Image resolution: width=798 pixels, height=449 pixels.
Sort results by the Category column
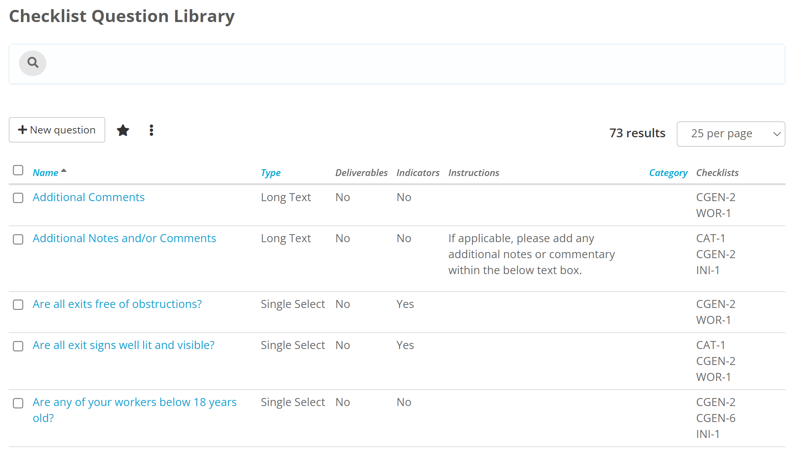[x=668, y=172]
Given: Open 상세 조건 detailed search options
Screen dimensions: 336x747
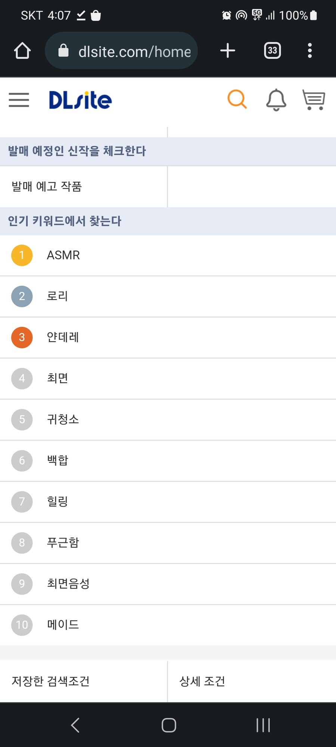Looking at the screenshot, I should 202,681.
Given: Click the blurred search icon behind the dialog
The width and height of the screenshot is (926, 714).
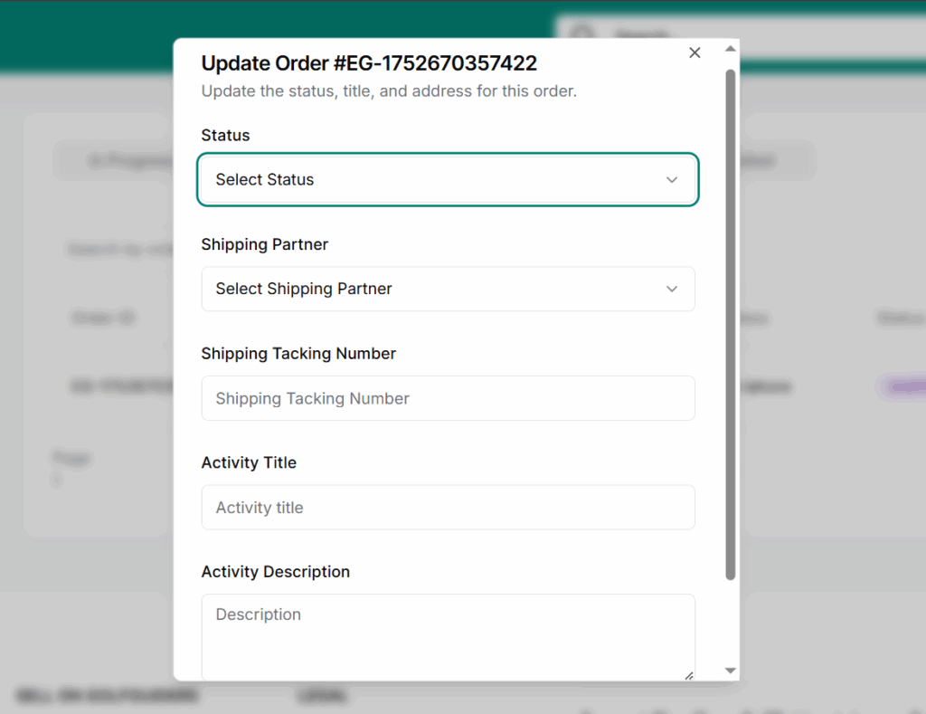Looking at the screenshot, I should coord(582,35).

········

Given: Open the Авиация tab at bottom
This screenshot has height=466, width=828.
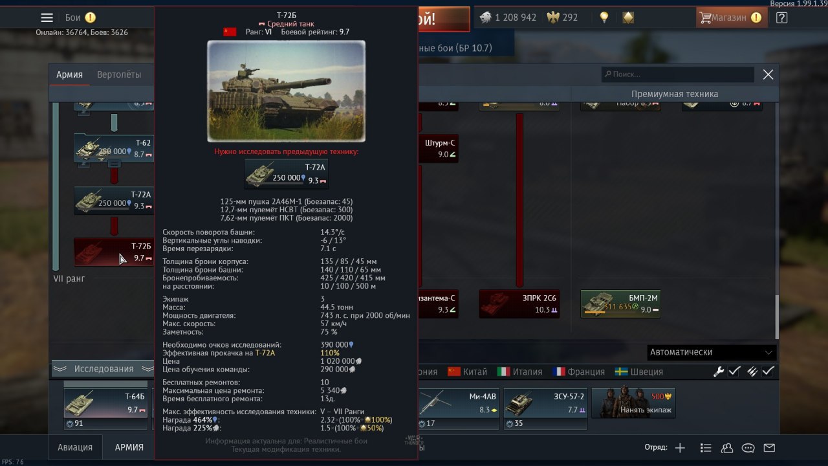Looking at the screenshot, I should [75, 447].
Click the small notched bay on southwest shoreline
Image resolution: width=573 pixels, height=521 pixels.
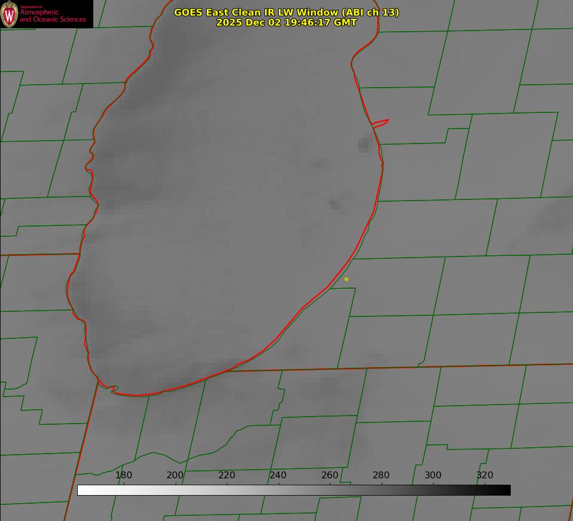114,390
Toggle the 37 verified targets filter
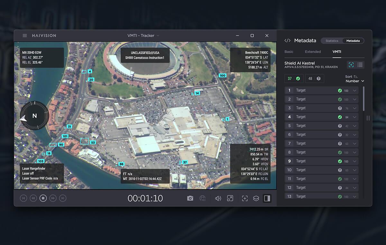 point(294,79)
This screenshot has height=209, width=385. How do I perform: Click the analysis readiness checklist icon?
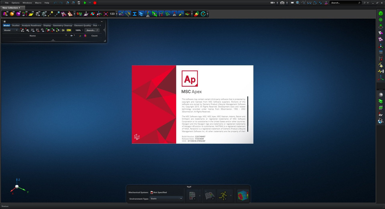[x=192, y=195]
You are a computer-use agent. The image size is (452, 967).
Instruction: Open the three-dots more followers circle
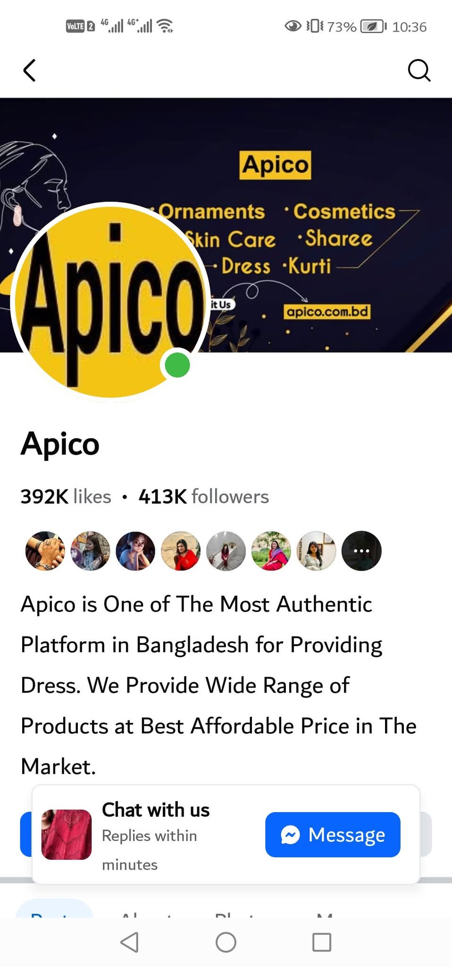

········

▸ Your goal:
For the string "Given", count the lines of the preceding listing in which it appears, and report the count alone.

▸ The answer:
3